* _Your task_: Switch each "GUI agent" in the listing below to "interface assistant" and reproduce the rest unchanged, leaving out the pictures.

==*==

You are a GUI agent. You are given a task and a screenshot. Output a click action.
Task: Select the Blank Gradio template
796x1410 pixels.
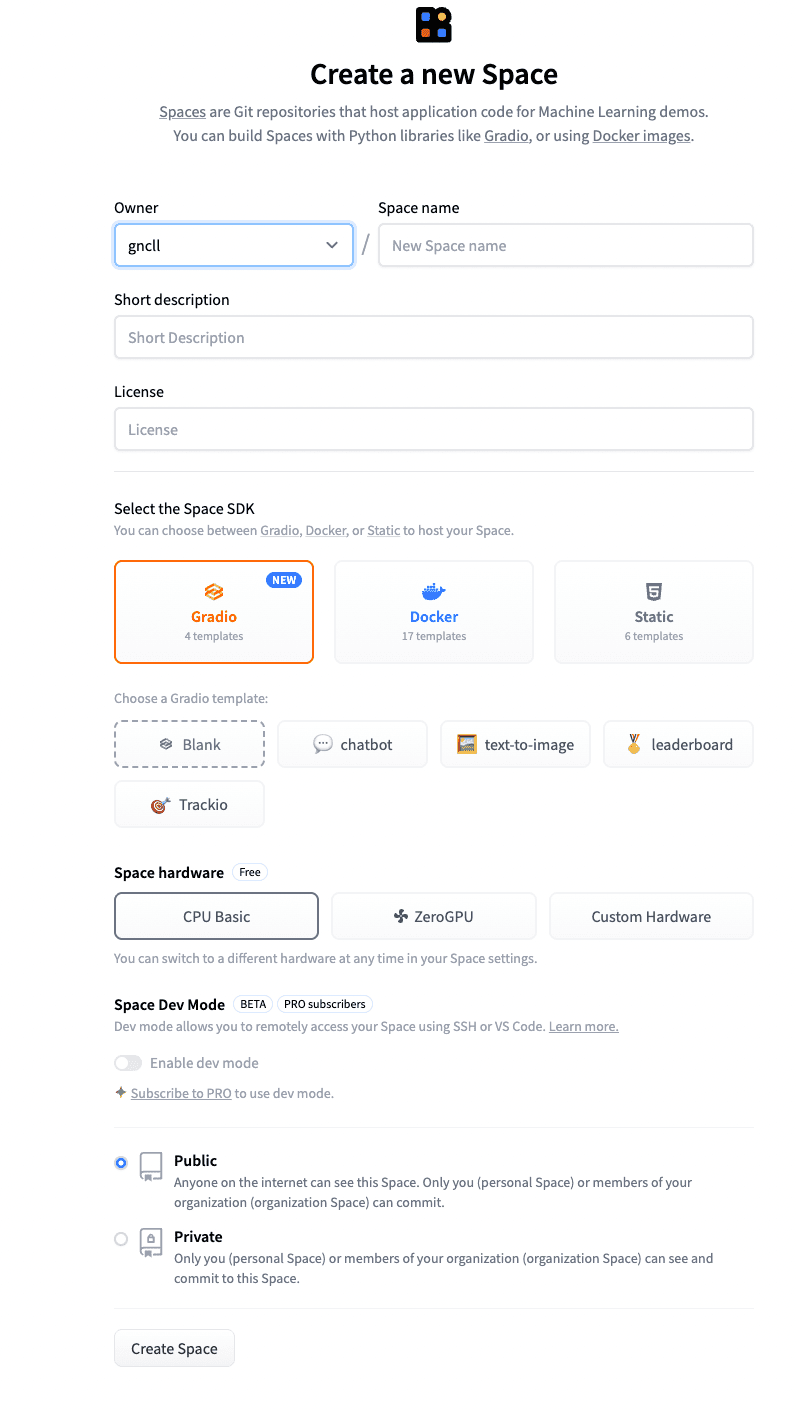click(190, 745)
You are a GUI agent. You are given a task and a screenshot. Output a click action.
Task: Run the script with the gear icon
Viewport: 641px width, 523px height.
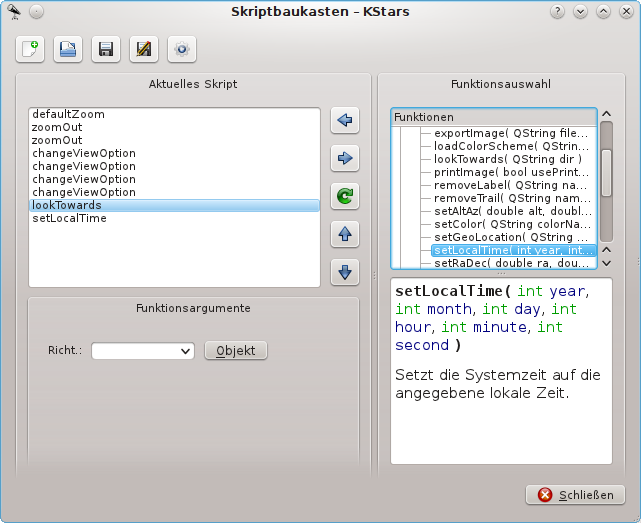pyautogui.click(x=181, y=49)
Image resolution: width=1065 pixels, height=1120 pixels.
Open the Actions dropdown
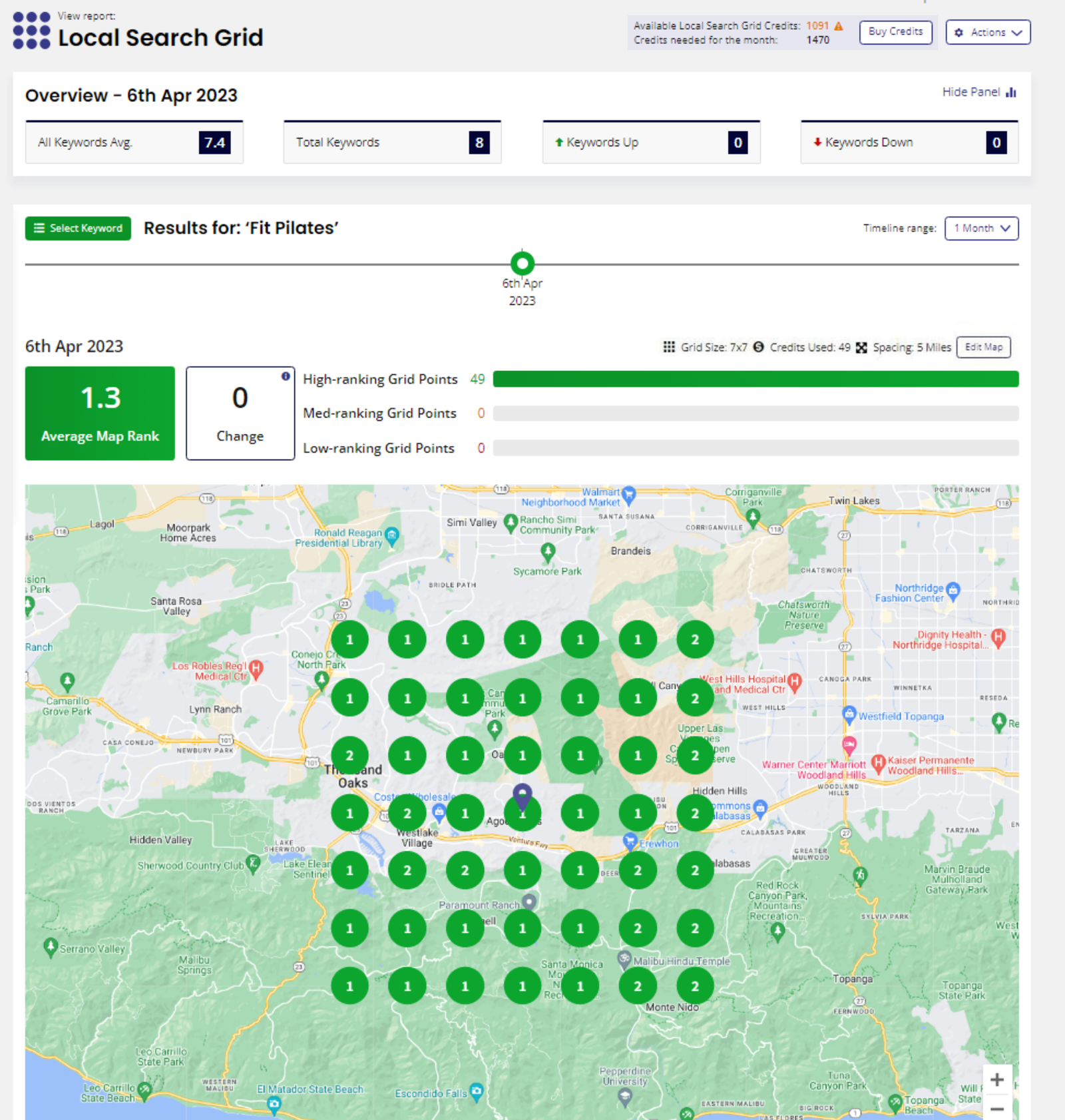point(988,32)
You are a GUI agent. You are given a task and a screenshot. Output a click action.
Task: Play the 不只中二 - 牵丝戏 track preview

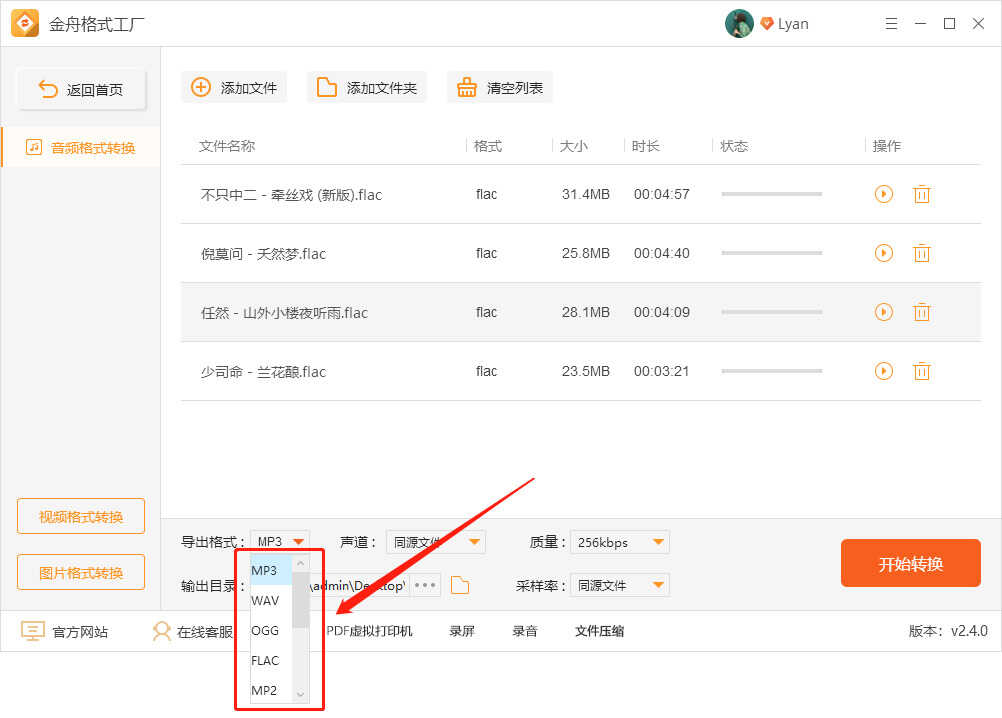883,194
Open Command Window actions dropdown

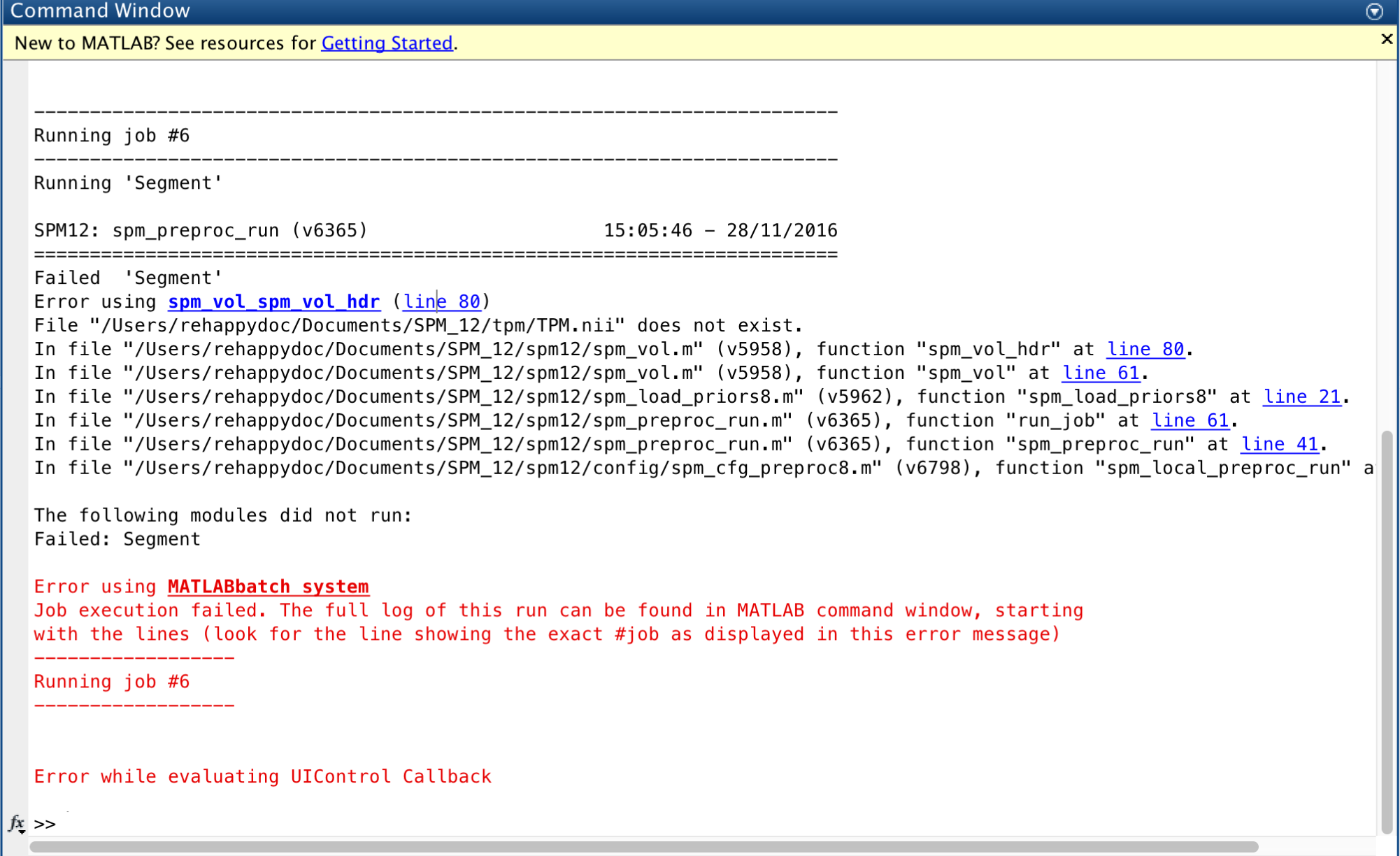tap(1374, 11)
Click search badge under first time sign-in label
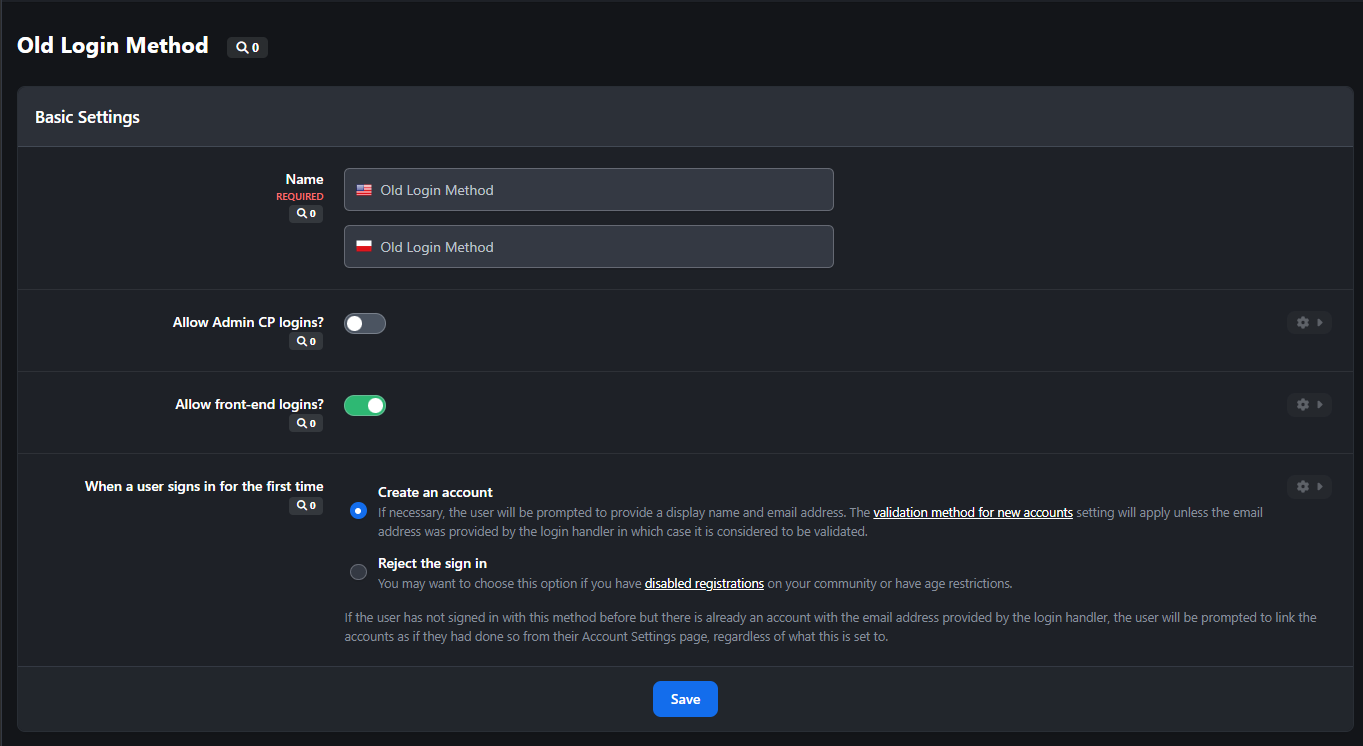 click(306, 506)
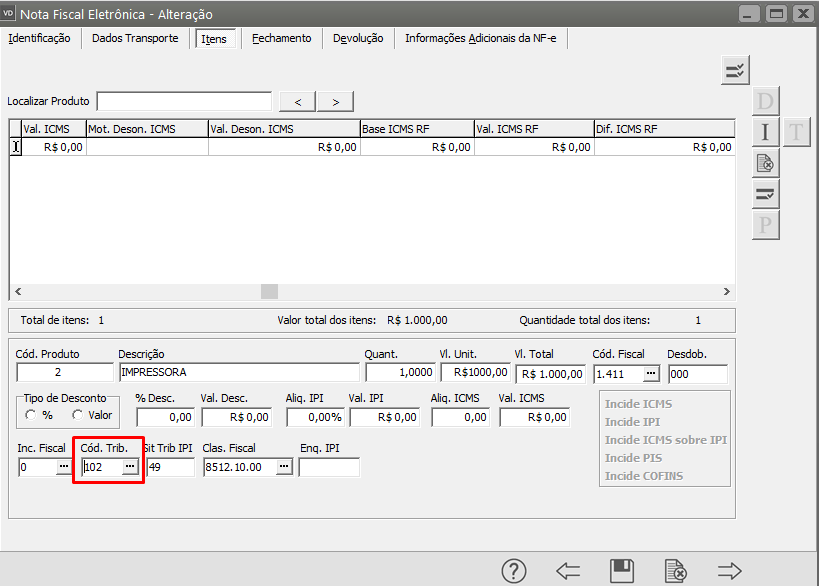The image size is (819, 586).
Task: Open the Clas. Fiscal lookup ellipsis button
Action: pos(284,467)
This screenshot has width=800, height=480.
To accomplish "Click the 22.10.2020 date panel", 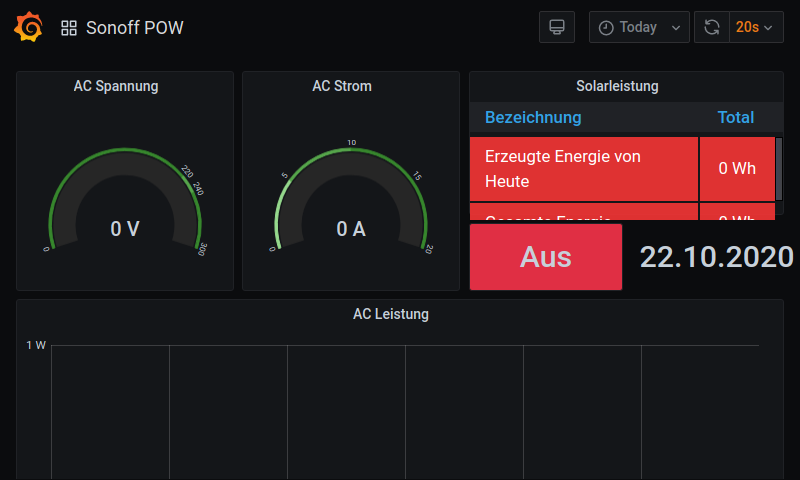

==*==

* _Correct result_:
You are a interface assistant. You are given a task and a screenshot. Output a click action.
Task: Select the Blank Gradio template
796x1410 pixels.
click(190, 745)
You are a interface assistant. You are given a task and a screenshot. Output a click action.
Task: Run the script with the gear icon
Viewport: 641px width, 523px height.
pyautogui.click(x=181, y=49)
Image resolution: width=1065 pixels, height=1120 pixels.
Open the Actions dropdown
point(988,32)
You are a interface assistant. You are given a task and a screenshot. Output a click action.
Task: Play the 不只中二 - 牵丝戏 track preview

883,194
Open Command Window actions dropdown

tap(1374, 11)
Click search badge under first time sign-in label
 click(306, 506)
The image size is (819, 586).
Task: Open the Clas. Fiscal lookup ellipsis button
Action: pos(284,467)
This screenshot has width=800, height=480.
To accomplish "Click the 22.10.2020 date panel", 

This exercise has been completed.